Onshape is the black sheep of 3D CAD software, because it’s not actually software you install. It’s an entirely cloud-operated 3D CAD service that you can easily run on literally any device with a browser. I’ve run it on my iPad and it works just as well as a desktop.
Their cloud-based service offers a very compelling advantage: it is always up to date, as you always use the most current version deployed on their cloud. This enables them to constantly upgrade the system and the functions you can use, whereas the standalone installations typically wait a year or more to provide updates in a usually enormous upgrade process.
So what have they added lately? Two very interesting features.

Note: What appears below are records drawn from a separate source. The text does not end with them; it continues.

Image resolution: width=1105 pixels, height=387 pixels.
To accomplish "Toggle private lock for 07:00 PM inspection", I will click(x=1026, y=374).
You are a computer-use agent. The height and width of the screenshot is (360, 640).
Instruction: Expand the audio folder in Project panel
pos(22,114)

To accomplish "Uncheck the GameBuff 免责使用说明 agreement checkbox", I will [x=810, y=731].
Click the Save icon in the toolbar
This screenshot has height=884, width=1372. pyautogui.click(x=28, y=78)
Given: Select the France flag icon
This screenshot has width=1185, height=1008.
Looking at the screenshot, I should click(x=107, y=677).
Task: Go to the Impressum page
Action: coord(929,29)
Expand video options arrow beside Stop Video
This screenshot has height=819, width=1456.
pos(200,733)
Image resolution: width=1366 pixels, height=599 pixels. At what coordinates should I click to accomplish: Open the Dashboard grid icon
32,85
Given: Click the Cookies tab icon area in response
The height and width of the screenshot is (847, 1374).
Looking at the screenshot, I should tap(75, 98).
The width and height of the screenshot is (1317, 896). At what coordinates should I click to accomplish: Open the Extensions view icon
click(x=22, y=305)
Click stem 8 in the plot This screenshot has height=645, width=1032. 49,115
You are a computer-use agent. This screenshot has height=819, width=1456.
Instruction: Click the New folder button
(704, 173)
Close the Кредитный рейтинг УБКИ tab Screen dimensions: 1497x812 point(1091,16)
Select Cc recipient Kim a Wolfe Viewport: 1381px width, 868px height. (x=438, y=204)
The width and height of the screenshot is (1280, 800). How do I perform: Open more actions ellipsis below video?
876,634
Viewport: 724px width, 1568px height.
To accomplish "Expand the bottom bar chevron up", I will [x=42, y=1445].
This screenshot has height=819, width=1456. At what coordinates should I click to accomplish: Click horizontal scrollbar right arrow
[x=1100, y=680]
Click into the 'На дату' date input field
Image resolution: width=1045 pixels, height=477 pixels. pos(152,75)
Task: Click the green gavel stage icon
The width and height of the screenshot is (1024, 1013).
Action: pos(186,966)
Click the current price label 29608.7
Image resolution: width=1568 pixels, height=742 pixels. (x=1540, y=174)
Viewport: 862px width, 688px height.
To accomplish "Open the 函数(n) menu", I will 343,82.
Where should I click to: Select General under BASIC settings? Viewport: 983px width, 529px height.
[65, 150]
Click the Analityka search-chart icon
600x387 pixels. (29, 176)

The first is a release management and product approval process. It’s not a CAD feature per se, but it is an associated process that would almost always be used by professionals designing products.
It permits a designer to create a “release”, which is a package of components of particular versions, drawings, images and any other items stored in the Onshape workspace. You can even include specific part configurations in a release.
A big part of this feature is the part naming process, where you assign a formal and unique tag to the created parts. These are maintained throughout the process, as you would expect.
The “release” can then be distributed to “approvers” who will approve or reject the release for further steps in the manufacturing process. “Observers” can see a release as it is distributed, but have no responsibility to approve or reject.
These steps follow a standard workflow that is provided by Onshape that would be typical in industry, as shown above.
The second interesting feature addition to Onshape is an automated Bill of Materials system. In this feature, the “BOM” is automatically dynamically generated as you create, delete and edit parts. The BOM feature will certain save plenty of time through automation.
Both of these features appear to be properly analyzed by the wizards at Onshape to account for many typical situations that a product designer might encounter. You can exclude items, rename things, as well as other similar workflow tweaks. Onshape seems to have done a good job here to provide basic workflow and BOM services.
Both of these functions are almost always required by professional designers, and thus companies often use a “PDM” system (Product Data Management) external to the CAD environment. Here it seems that Onshape has integrated certain basic PDM functions directly into their CAD service, making it easier for everyone involved.
That is not to say that Onshape’s new features negate the need for PDM software; such services can be highly complex and it’s entirely possible Onshape’s basic service does not completely meet the needs of more sophisticated design operations. In such cases, external PDM tools would likely continue to be used.
But for the rest, particularly small firms who have yet to get into formal PDM, these new features could be of great use. And they’re available today through Onshape.